Auch stellt es nicht eine unzulässige Ungleichbehandlung dar, wenn in den Beratungen zur Begründung der Änderungsverordnung deutlich wurde, dass das Motiv des Verordnungsgebers beim Wegfall der Altersermäßigung in der ersten Stufe war, einen gewissen Ausgleich für die Einführung der Altersteilzeit im Schulbereich zu schaffen. Das Motiv hätte durchaus auch eine allgemeine haushaltswirtschaftliche Erwägung sein können. Denn der durch die Einführung der Altersteilzeit sich ergebende (rechnerische) Fehlbedarf an Unterrichtsstunden kann von einem Schulorganisator durch verschiedene Maßnahmen ausgeglichen werden: Zum einen mag eine zusätzliche Belastung aller Lehrer durch zusätzliche Unterrichtsstunden gleichmäßig erfolgen. Zum anderen können neue Lehrkräfte eingestellt oder Stundentafeln verändert werden. Schließlich ist es auch möglich - wie im vorliegenden Fall -, bislang eingeräumte Vergünstigungen wieder zurückzufahren. Letztlich sind diese verschiedenen Motive des Verordnungsgebers bei der Beurteilung der Rechtmäßigkeit unerheblich. Denn bei einer am Gerechtigkeitsgedanken orientierten Betrachtungsweise kann keineswegs davon ausgegangen werden, es stelle für die lebensälteren Lehrer eine nicht hinzunehmende Ungleichbehandlung dar, wenn sie dieselbe Anzahl von Unterrichtsstunden leisten müssten, wie ihre nur 54jährigen Kolleginnen und Kollegen. Die sich aus dem Lebensalter möglicherweise ergebenden sachlichen Unterschiede sind so gering, dass es der Einschätzungsprärogative des Verordnungsgebers überlassen bleibt, wie er - im Rahmen der allgemeinen Arbeitszeitregelung für alle Beamten - die Pflichtstundenzahl für Lehrer regeln will. Insoweit ist es nicht Aufgabe der Rechtsprechung, die nach außen bekannt gegebenen Motive für die Abfassung einer Verordnung - hier die Teilrefinanzierung der neu eingeführten Altersteilzeit - auf ihre logische Konsistenz und Folgerichtigkeit zu überprüfen. Der Dienstherr ist daher auch unter Gleichbehandlungsgesichtspunkten nicht gehindert, eine Pflichtstundenaltersermäßigung für Lehrkräfte wieder rückgängig zu machen (vgl. OVG Koblenz, Urteil vom 9. Juli 1980, DÖD 1981, 47; OVG Schleswig, Urteil vom 5. Mai 1995, RiA 1997, 48; VGH Mannheim Beschluss vom 19. Dezember 1996, NVwZ-RR 1998, 49; vergleiche auch zu den unterschiedlichen Altersgrenzen: BverfG ZBR 1986, 242).
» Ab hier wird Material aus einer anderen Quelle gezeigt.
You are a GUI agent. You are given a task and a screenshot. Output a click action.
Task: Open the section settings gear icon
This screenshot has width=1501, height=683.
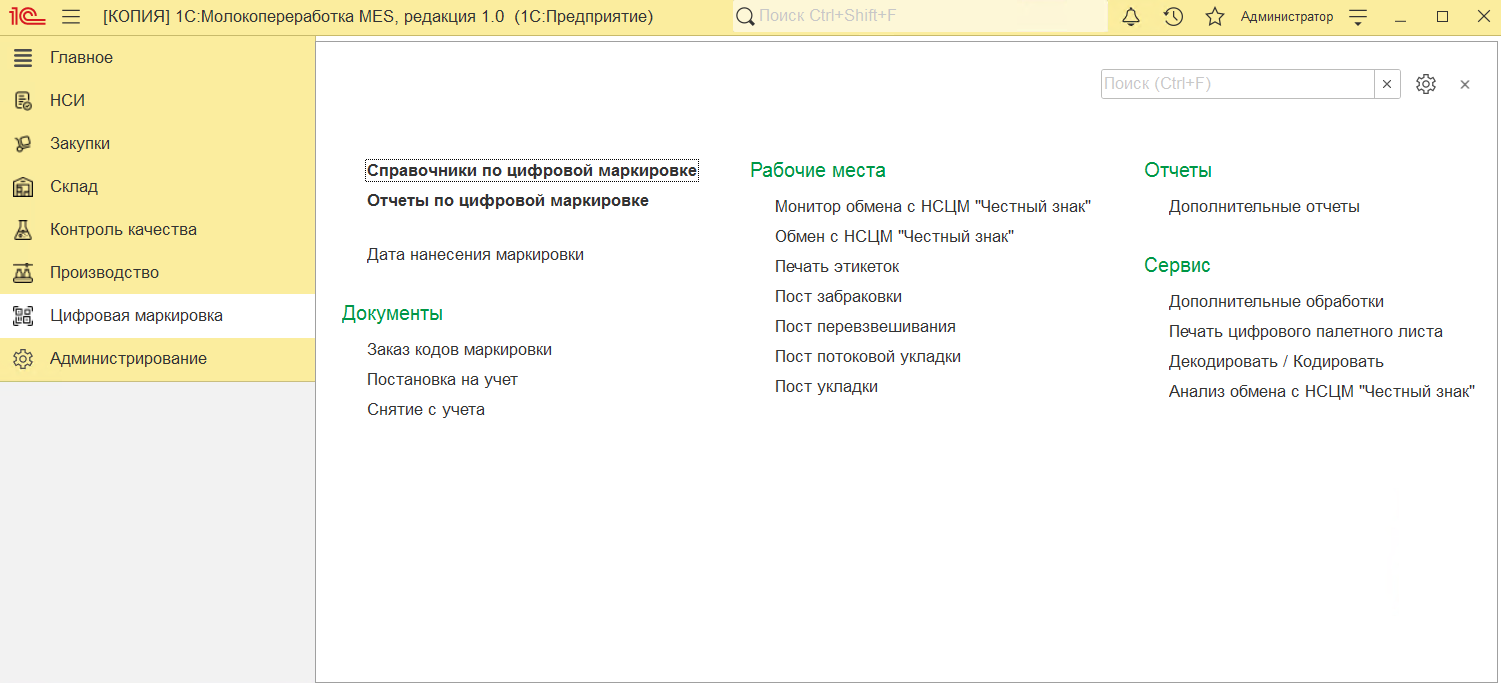pos(1426,84)
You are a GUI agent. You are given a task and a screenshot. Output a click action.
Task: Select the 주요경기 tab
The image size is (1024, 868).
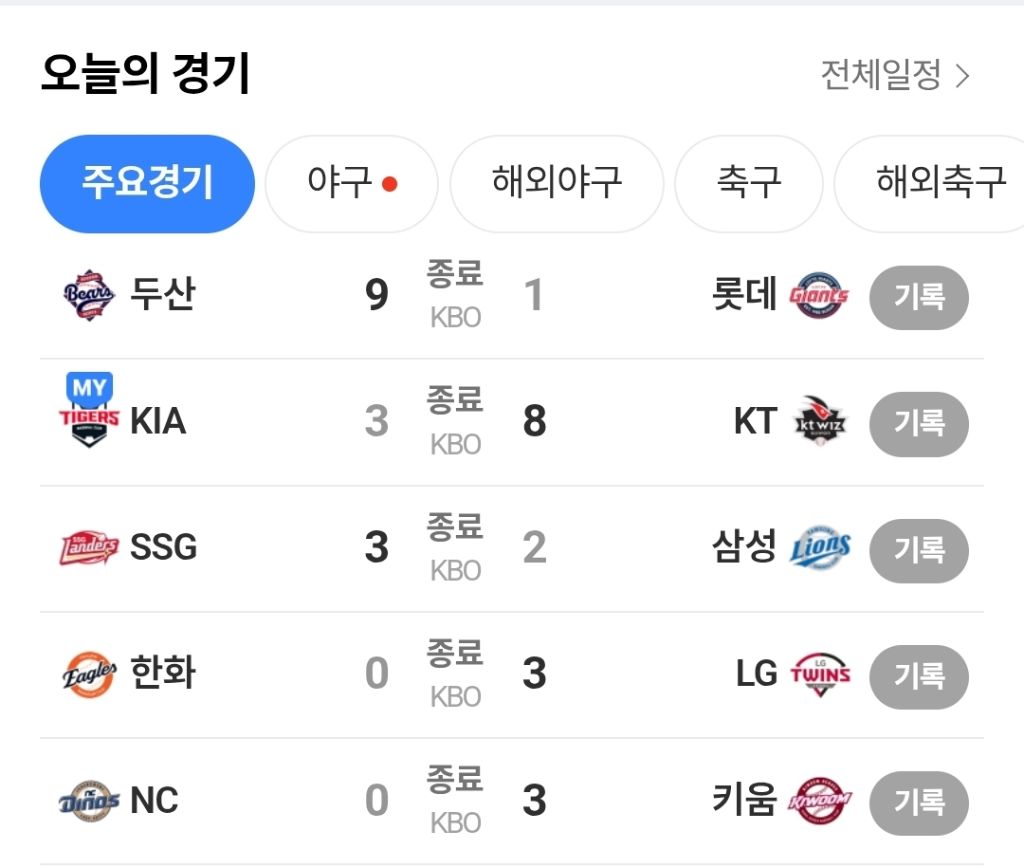[x=147, y=184]
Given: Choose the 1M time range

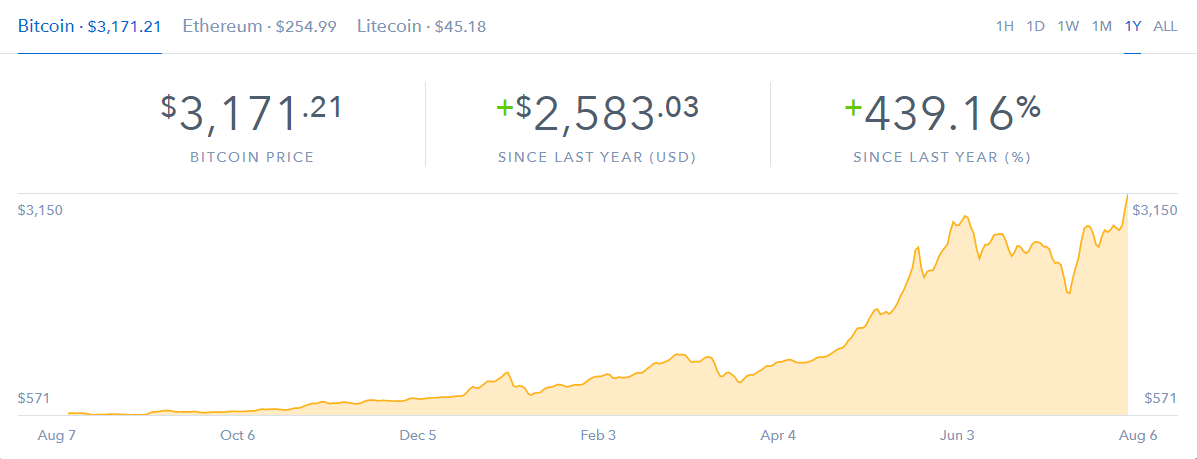Looking at the screenshot, I should click(1102, 27).

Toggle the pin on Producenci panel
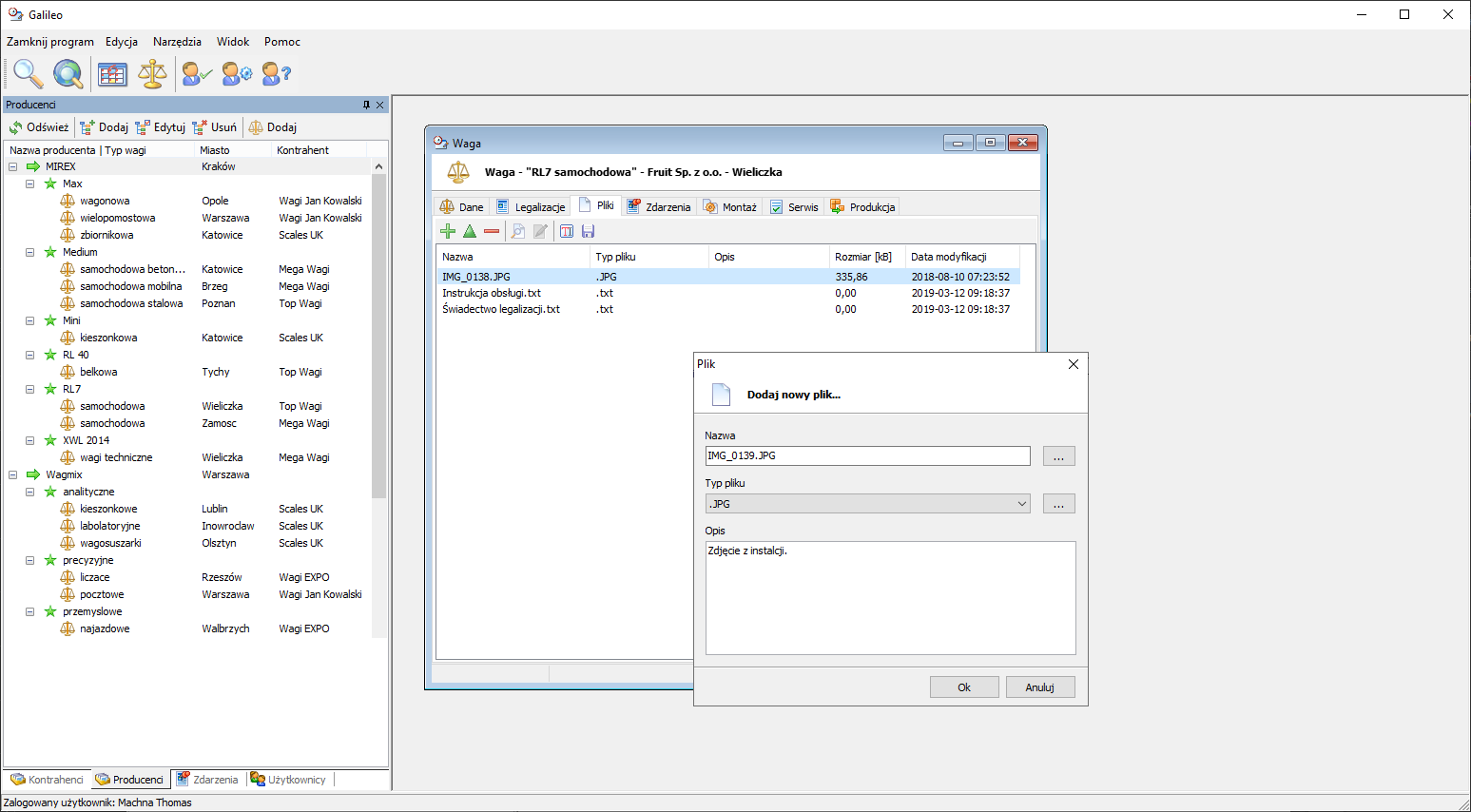pyautogui.click(x=366, y=105)
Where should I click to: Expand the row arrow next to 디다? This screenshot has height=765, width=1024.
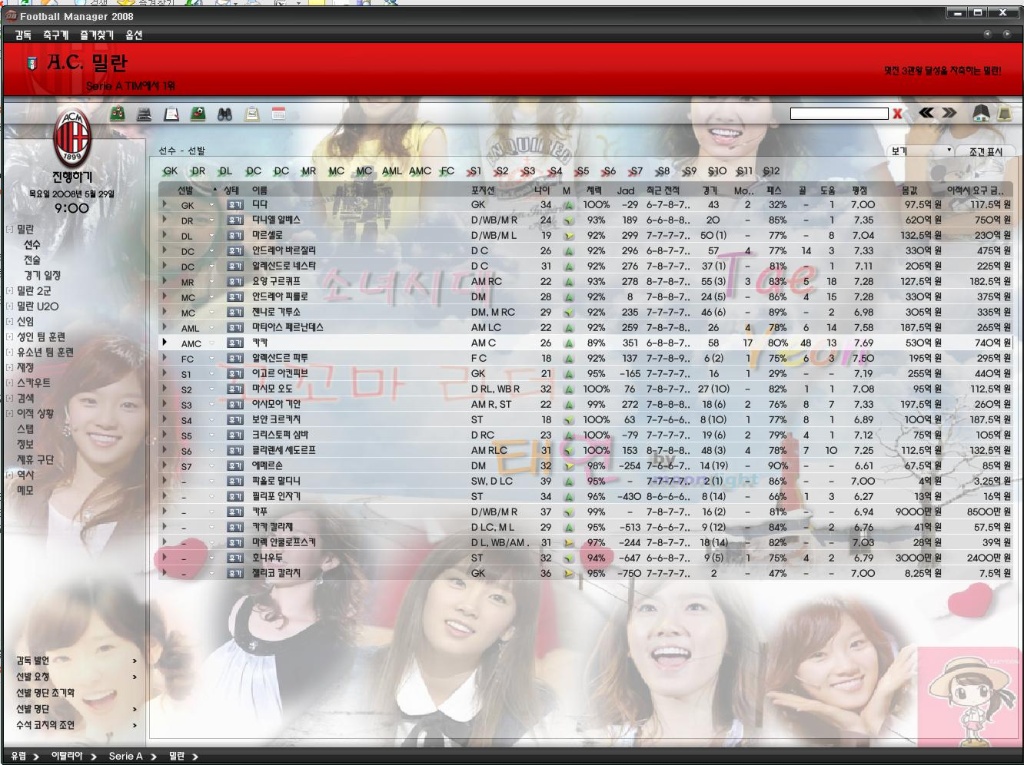pos(163,204)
Soweit demgegenüber in der Literatur (vgl. Heimlich ZBR 2001, 381) Kritik an dieser Rechtsprechung geübt wird, überzeugt das das Gericht nicht. Zwar mag es sein, dass durch wissenschaftlich einwandfreie soziologische Untersuchungen die tatsächliche Arbeitszeit der Lehrer empirisch erhoben werden kann. Es heißt aber die angeführte Rechtsprechung misszuverstehen, wenn man lediglich darauf abstellen wollte, ob die tatsächliche Arbeitszeit wissenschaftlich exakt messbar sei. Vielmehr kommt es darauf an, dass es dem Gestaltungsermessen eines Verordnungsgebers überlassen ist, auf der Grundlage von Schätzungen, Typisierungen und Pauschalierungen die gebotene Arbeitszeit von Lehrkräften zu bestimmen. Das ist die Aufgabe eines Gesetz- und Verordnungsgebers, normative Vorgaben zu machen, an denen sich der betreffende Beamte zu orientieren hat. Demgegenüber haben sich normative Vorgaben nicht daran messen zu lassen, ob sie stets und in allen Umständen der sozialen Wirklichkeit entsprechen. Denn der Verordnungsgeber soll gerade durch seine Vorgaben soziale Wirklichkeit gestalten. Dies folgt aus den Prinzipien der repräsentativen Demokratie.

Die Klage war daher mit der Kostenfolge aus § 154 Abs. 1 VwGO abzuweisen.